• _ACTION ITEM 1_
In two sentences, summarize the Oracle troubleshooting text.
• _ACTION ITEM 2_
Print the portion of the Oracle troubleshooting text between "- Redo/Undo logs" and "Workload Repository (AWR)", inclusive.

• _EXCERPT PROVIDED_
++++

Oracle Architecture and Diagnostic Facilities
Core Components to Monitor
- System Global Area (SGA) and Program Global Area (PGA)
- Redo/Undo logs and Temporary Tablespace
- Wait Events and Latches
- Background processes (DBWR, LGWR, SMON, PMON)
Diagnostic Tools
- Automatic Workload Repository (AWR)
- Active Session History (ASH)
- Oracle Enterprise Manager (OEM)
- SQL*Plus, SQL Developer, tkprof, and trace files
Common Troubleshooting Scenarios
1. High CPU Usage by Oracle Processes
Causes often include:
- Suboptimal execution plans (full table scans, nested loops)
- Unindexed WHERE clauses or poor joins
- Excessive hard parsing or non-shared cursors
Steps to Diagnose
SELECT sql_id, cpu_time, parsing_schema_name FROM v$sql ORDER BY cpu_time DESC FETCH FIRST 10 ROWS ONLY; SELECT * FROM table(DBMS_XPLAN.DISPLAY_CURSOR('sql_id', child_number));
Resolutions
- Analyze execution plans with
DBMS_XPLAN
- Use SQL Profiles or SQL Plan Baselines to guide optimization
- Refactor queries to leverage indexes and CBO hints
2. Blocking and Deadlocks
Deadlocks typically arise from:
- Application-level row locking conflicts
- Improper transaction isolation levels
- Manual locking or explicit SELECT FOR UPDATE chains
Diagnostic Query
SELECT blocking_session, sid, serial#, wait_class, seconds_in_wait FROM v$session WHERE blocking_session IS NOT NULL; SELECT * FROM dba_blockers; SELECT * FROM dba_waiters;
Remediation
- Ensure consistent locking order across modules
- Shorten transaction duration
- Implement retry logic and catch ORA-00060 exceptions
3. Temp Tablespace Overuse
Operations like hash joins, sorts, and global temp tables may overconsume temp space.

++++

• _STUDY MATERIAL_
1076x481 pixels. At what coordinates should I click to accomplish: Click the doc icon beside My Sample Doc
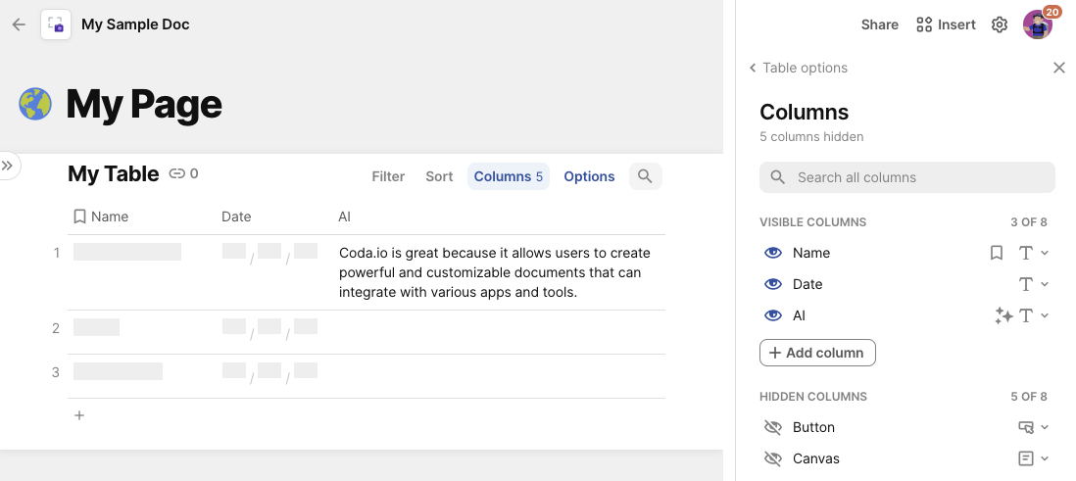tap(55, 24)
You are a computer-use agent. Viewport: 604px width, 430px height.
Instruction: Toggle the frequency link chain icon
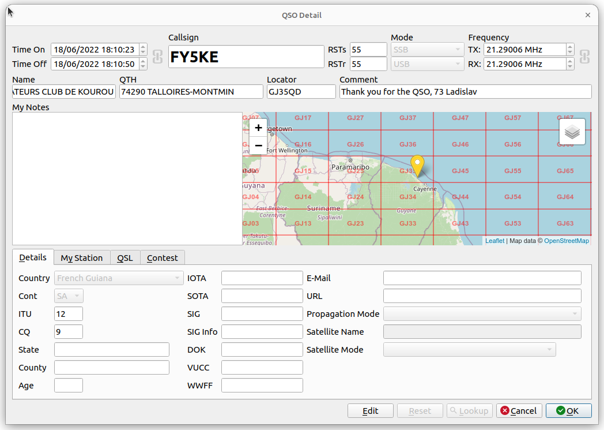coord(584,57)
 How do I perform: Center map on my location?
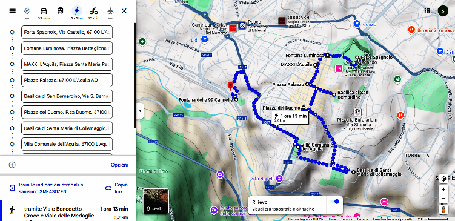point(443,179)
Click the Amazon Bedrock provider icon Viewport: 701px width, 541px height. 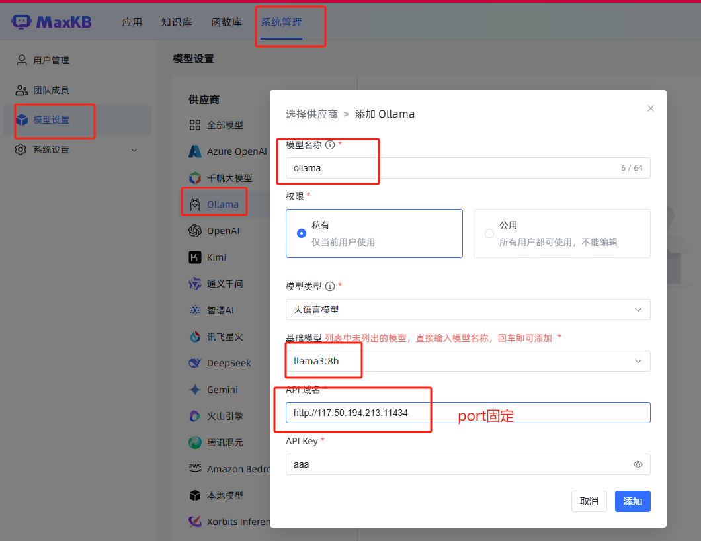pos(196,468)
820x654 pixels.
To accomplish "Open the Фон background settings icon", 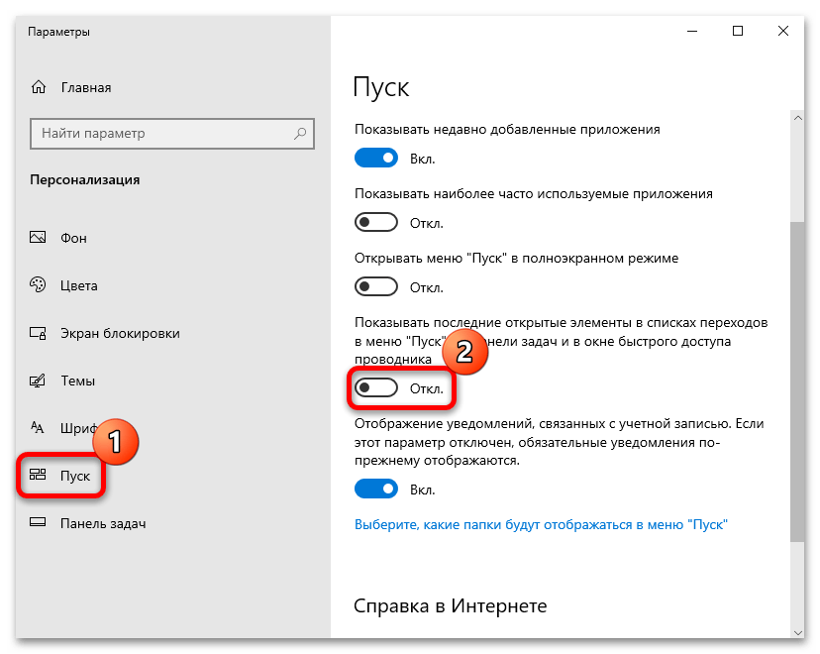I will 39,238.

++++

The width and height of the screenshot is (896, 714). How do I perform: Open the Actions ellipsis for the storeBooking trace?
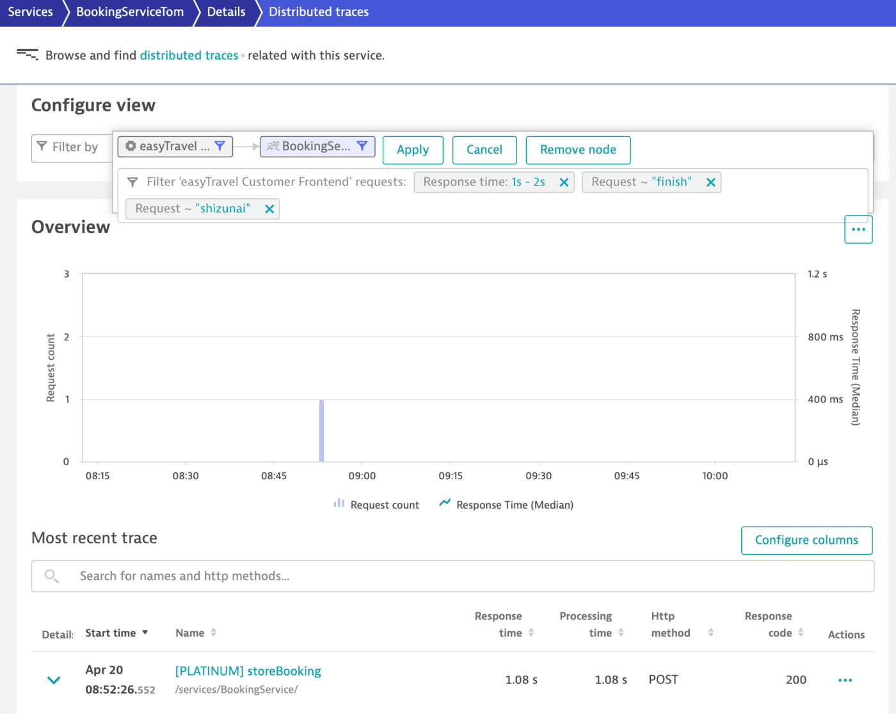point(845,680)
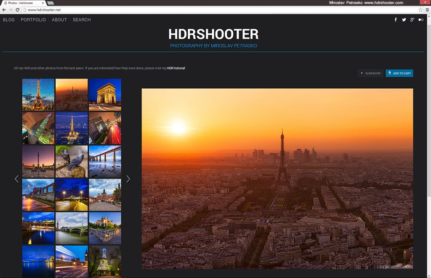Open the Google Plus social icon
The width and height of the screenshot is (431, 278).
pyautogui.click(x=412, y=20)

++++

• _ANSWER 1_
The text lists core Oracle components to monitor, such as the SGA and PGA, redo/undo logs, wait events, and background processes, along with diagnostic tools including AWR, ASH, and OEM. It then covers common troubleshooting scenarios: high CPU usage caused by suboptimal execution plans or excessive hard parsing, blocking and deadlocks arising from locking conflicts, and temp tablespace overuse from operations like hash joins and sorts.

• _ANSWER 2_
- Redo/Undo logs and Temporary Tablespace
- Wait Events and Latches
- Background processes (DBWR, LGWR, SMON, PMON)
Diagnostic Tools
- Automatic Workload Repository (AWR)